What you will do
Reproduce each of the entries below verbatim, omitting none of them.
* BEGIN *
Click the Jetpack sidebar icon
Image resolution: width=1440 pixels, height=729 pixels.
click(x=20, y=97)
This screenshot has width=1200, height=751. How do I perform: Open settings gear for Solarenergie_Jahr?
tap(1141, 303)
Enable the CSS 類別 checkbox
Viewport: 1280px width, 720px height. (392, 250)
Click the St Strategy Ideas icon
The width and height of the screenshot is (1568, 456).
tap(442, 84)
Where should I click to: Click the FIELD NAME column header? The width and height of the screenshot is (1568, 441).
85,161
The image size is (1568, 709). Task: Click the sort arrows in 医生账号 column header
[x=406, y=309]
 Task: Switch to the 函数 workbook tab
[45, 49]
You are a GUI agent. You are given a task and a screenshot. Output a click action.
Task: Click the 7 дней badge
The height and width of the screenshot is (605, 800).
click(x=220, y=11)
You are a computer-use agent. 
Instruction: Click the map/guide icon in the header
* END *
Task output
Click the Jetpack sidebar icon
Image resolution: width=1440 pixels, height=729 pixels.
click(x=20, y=97)
This screenshot has width=1200, height=751. How do I perform: Open settings gear for Solarenergie_Jahr?
tap(1141, 303)
Enable the CSS 類別 checkbox
Viewport: 1280px width, 720px height. (392, 250)
Click the St Strategy Ideas icon
The width and height of the screenshot is (1568, 456).
tap(442, 84)
Where should I click to: Click the FIELD NAME column header? The width and height of the screenshot is (1568, 441).
85,161
The image size is (1568, 709). Task: Click the sort arrows in 医生账号 column header
[x=406, y=309]
 Task: Switch to the 函数 workbook tab
[45, 49]
You are a GUI agent. You are given a task and a screenshot. Output a click action.
Task: Click the 7 дней badge
The height and width of the screenshot is (605, 800).
click(x=220, y=11)
You are a computer-use agent. 
Instruction: Click the map/guide icon in the header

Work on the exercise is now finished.